Exercise passage: Begin

Last week we published an article on our blog titled "Galvanizing community action to protect the lakes of southern Chile." In that article we included a poster prepared by the environmental group Vigilantes del Lago to empower citizens so that they become agents of change and take charge of the protection of their local lakes, rivers, ponds and streams. And in order for everyone to fully take part in this initiative, we're reprinting here the 14 tips that appear on the poster with an explanation of how and why they are important.
 
1.- Prefer phosphate-free detergents, especially if you live near riverside areas and have a septic tank. Check the information on the packaging. Avoid pouring them into the water.
Phosphates are one of the main nutrients that cause the deterioration of lakes. This process is called eutrophication.
 
2.- Plant / reforest native vegetation in riparian / littoral / coastal areas (within 5 to 10 meters of the riverbank). Avoid cutting riverside vegetation / flora.
The riparian vegetation is a sponge that retains some of the nitrates and phosphates present in the erosive processes of the soil.
 
3.- Avoid using the lake / lagoon / wetland as a public toilet.
Urinating and defecating in lakes not only contributes nitrates and phosphates, but also bacteria that could cause illness.
 
4.- Avoid disposing of filters / cigarette butts in the water or riverbanks / shore/ coast. These have toxins that affect aquatic life (they contaminate between 50 and 70 liters of water).
Cigarette butts contain many pollutants that are toxic to aquatic biota. If they are thrown away on beaches and banks, with winter the rain and floods they finally make their way into the lake.
 
5.- Prefers natural fertilizers / fertilizers for crops and gardens (not chemical / artificial) in areas close to water resources.
Chemical fertilizers add nitrates and phosphates to the water through runoff, and contribute to the deterioration of lakes.
 
6.- Pick up and dispose of your pet's feces, as they can contaminate the water.
Pet droppings deposited on beaches and banks contain nitrates and phosphates that contribute to the deterioration of lakes and with rain they reach the water.
 
7.- Avoid dumping waste / refuse in rivers that connect with bodies of water.
Garbage and plastic waste, is broken down and gets into the ecosystem as is the case with microplastics.
 
8.- Prefer pit cleaning services authorized by the competent authority.

Exercise passage: End
Study material: Begin

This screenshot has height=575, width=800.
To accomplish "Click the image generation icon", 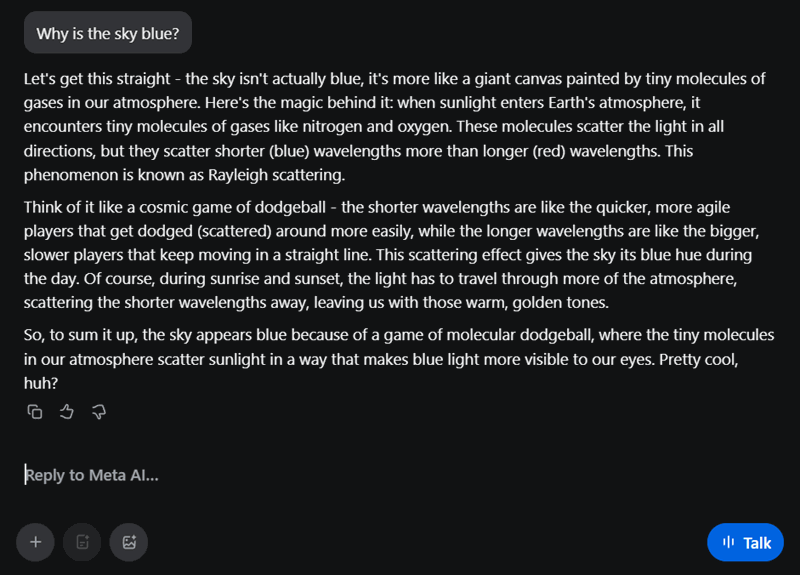I will click(x=129, y=542).
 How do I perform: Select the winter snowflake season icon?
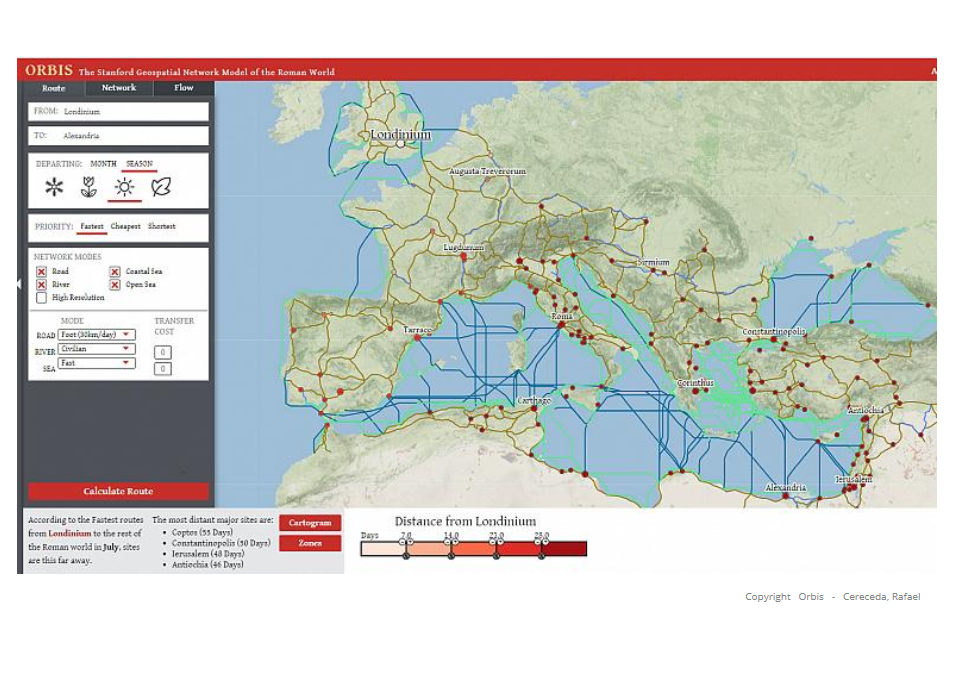tap(54, 187)
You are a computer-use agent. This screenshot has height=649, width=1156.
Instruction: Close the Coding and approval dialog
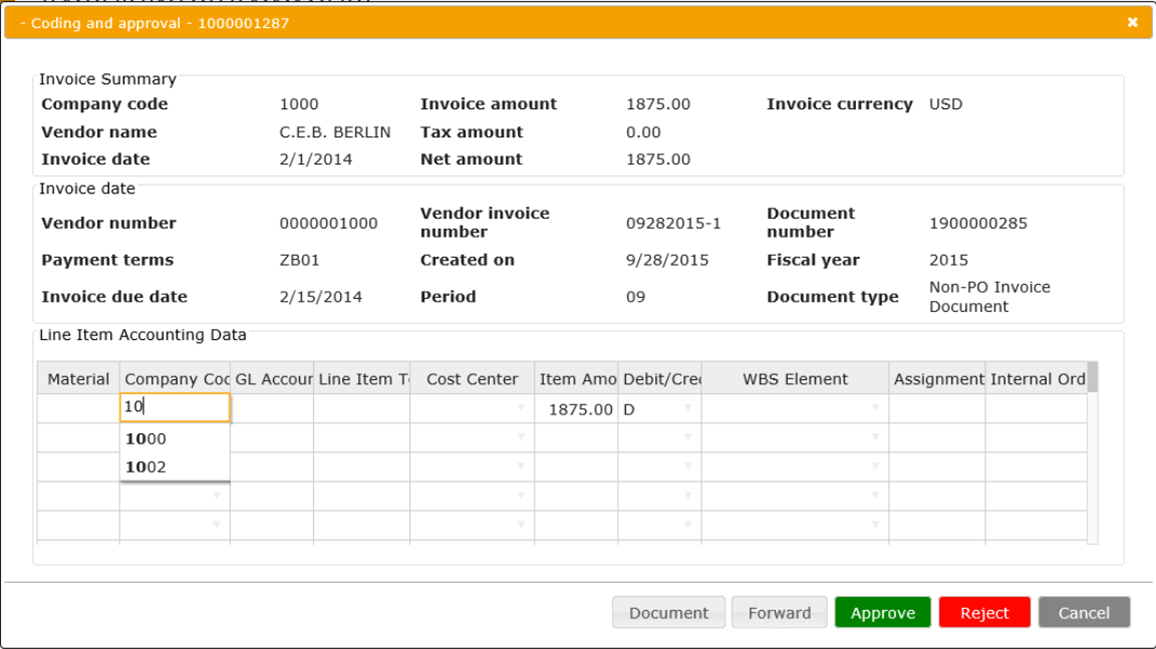1132,22
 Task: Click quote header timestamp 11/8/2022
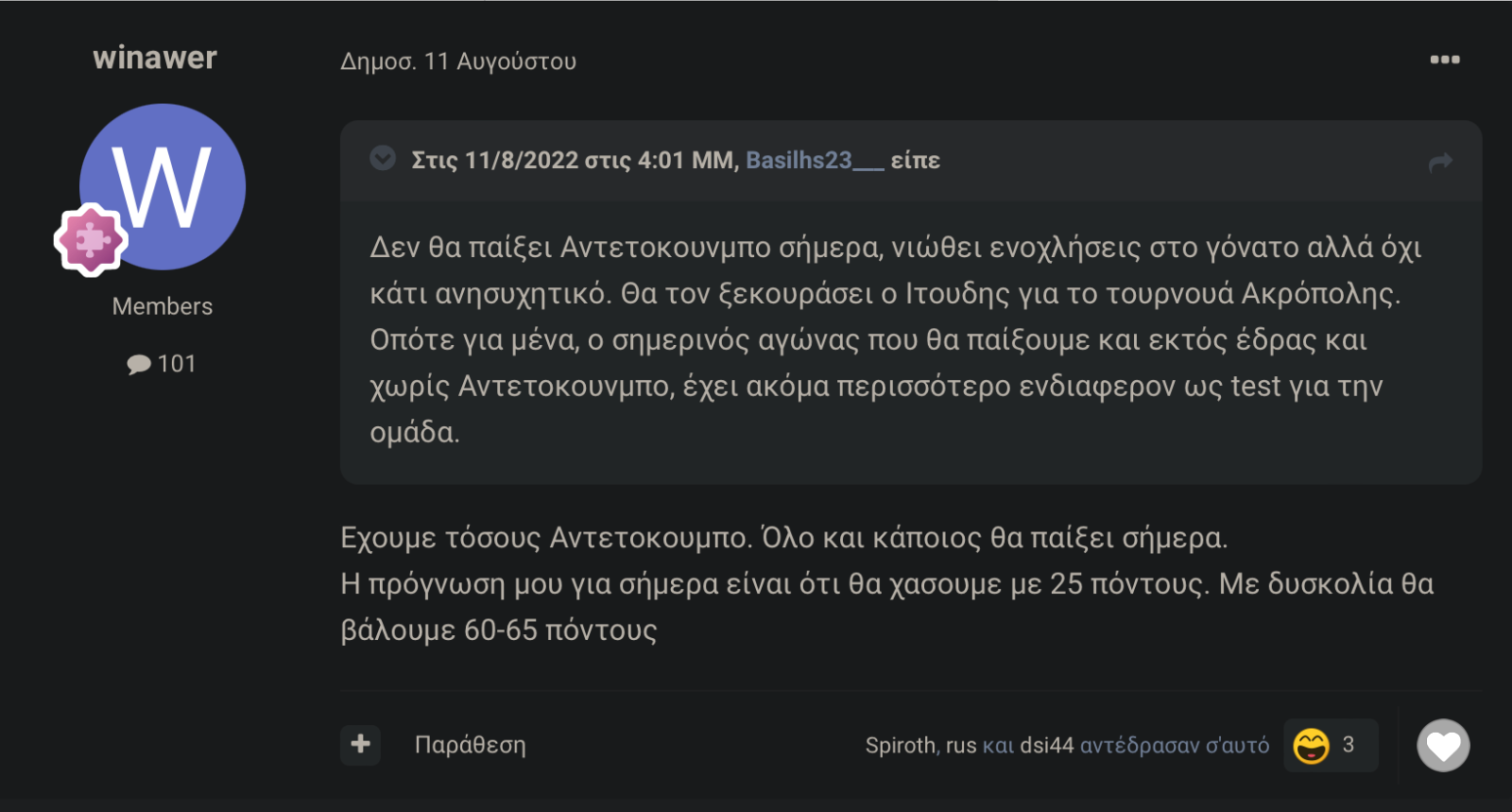(x=522, y=160)
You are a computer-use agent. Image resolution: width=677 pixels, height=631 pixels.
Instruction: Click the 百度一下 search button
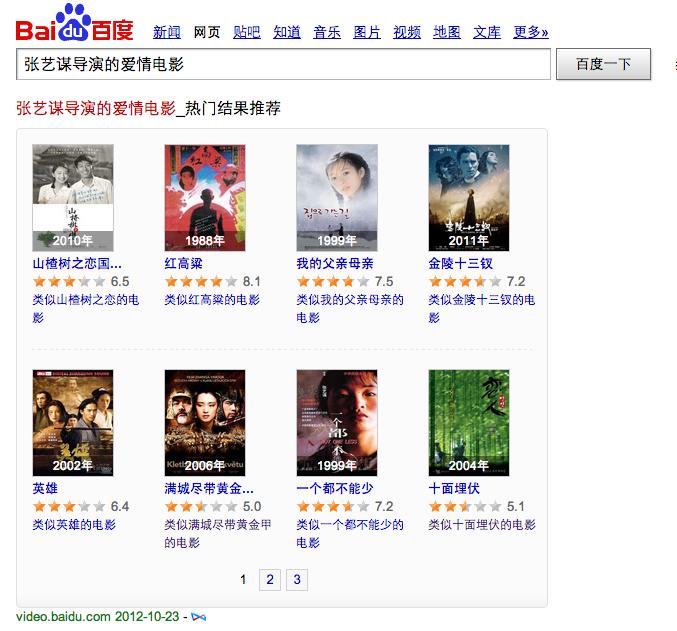(603, 64)
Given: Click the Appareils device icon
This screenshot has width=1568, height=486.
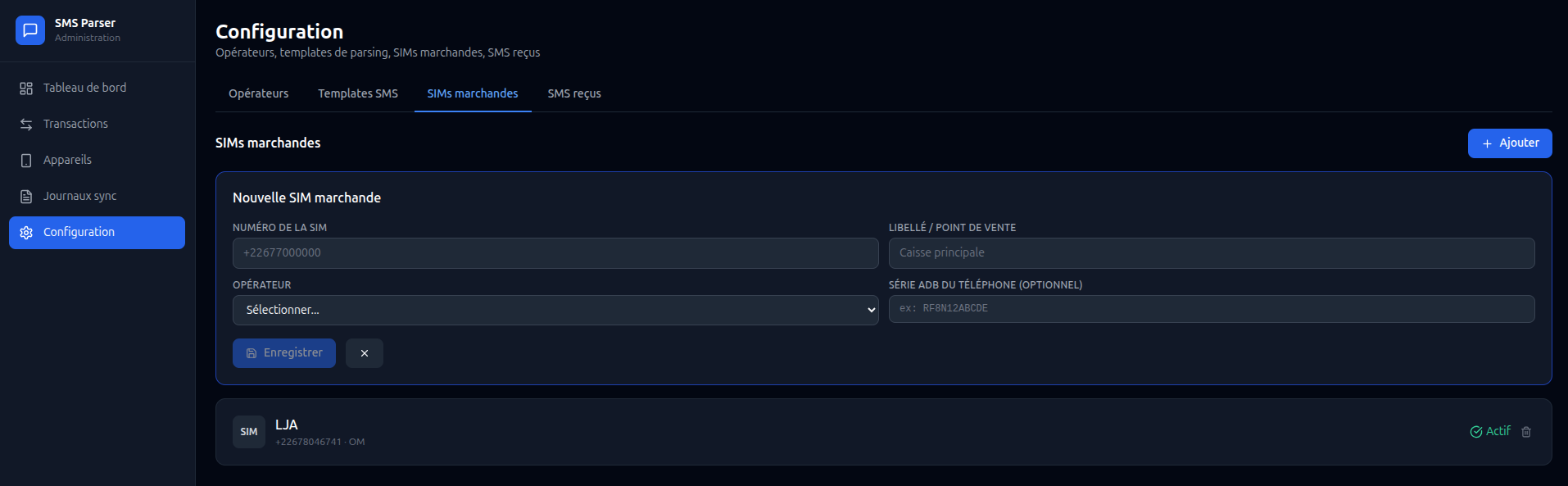Looking at the screenshot, I should (x=26, y=161).
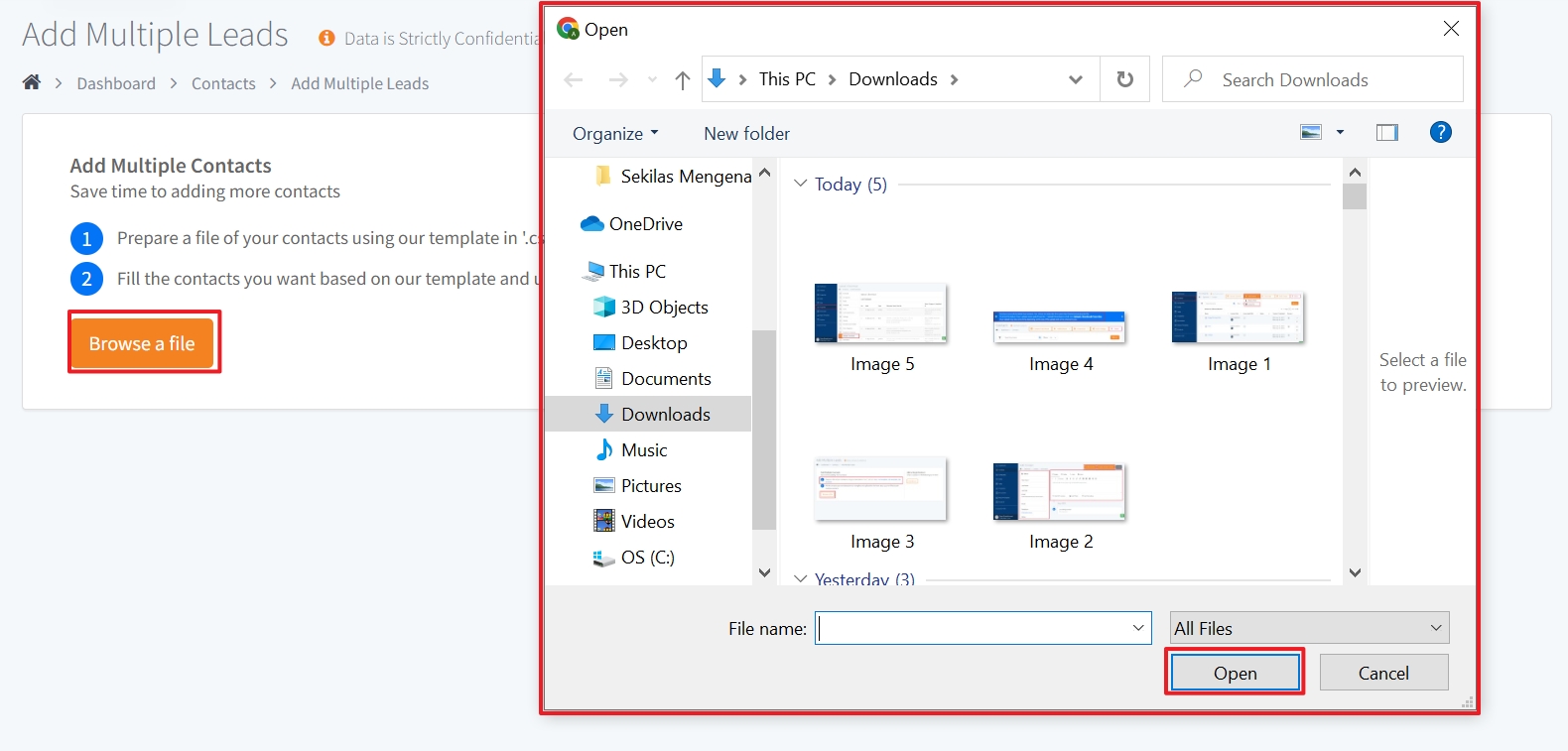The height and width of the screenshot is (751, 1568).
Task: Click the navigate back arrow
Action: pyautogui.click(x=574, y=80)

Study material: End

» **Required action A**: Reproduce the lake-protection tips word for word, from "Chemical fertilizers add" up to and including "the competent authority.".
» **Required action B**: How would the lake-protection tips go on after their last line? Write the next part.
These records were drawn from a separate source.

» **Answer box A**:
Chemical fertilizers add nitrates and phosphates to the water through runoff, and contribute to the deterioration of lakes.
 
6.- Pick up and dispose of your pet's feces, as they can contaminate the water.
Pet droppings deposited on beaches and banks contain nitrates and phosphates that contribute to the deterioration of lakes and with rain they reach the water.
 
7.- Avoid dumping waste / refuse in rivers that connect with bodies of water.
Garbage and plastic waste, is broken down and gets into the ecosystem as is the case with microplastics.
 
8.- Prefer pit cleaning services authorized by the competent authority.

» **Answer box B**:
Septic tank sludge contains concentrated nitrates and phosphates, and dumping them into rivers or lakes causes damage. If an authorized pit cleaning service is contracted, this guarantees that this sludge will be treated in sewage treatment plants and not in non-authorized places.
 
9.- Avoid bathing if there are greenish brown spots in the water (algae blooms), until the health authority confirms that there are no health risks.
Algae bloom can generate toxins that are harmful to health, and in many cases damage the skin.
 
10.- Prefer, if possible, boats without a combustion engine.
Boats with a combustion engine create an annoying noise and can pollute the water if they use two-stroke engines.
 
11.- Wash / clean your boat before putting it in the water if you have been to other lakes / wetlands to avoid introducing plant species that are not present and that could be harmful.
There are aquatic plants such as the wrasse, which can invade bays and which are almost impossible to eradicate. Washing boats before putting them in the water reduces the risk of inadvertently moving small plant debris between the lakes.
 
12.- Protect lake wetlands, since they fulfill an important role for aquatic life and for water quality. Avoid filling public riparian zones.
Wetlands retain nitrates and phosphates that runoff into lakes.
 
13.- Protect the existing fauna, respect wildlife and the ecosystem.
Avifauna, mammals, fish and others fulfill essential functions in the aquatic ecosystem and illegal hunting and fishing of species is harmful.
 
14.- Report to your municipality and on social networks illegal dumping in rivers / lakes / wetlands. Collaborate in initiatives to protect these important aquatic ecosystems. Contact your municipality.
In general, lake municipalities have environmental offices and participate in lake and watershed protection programs.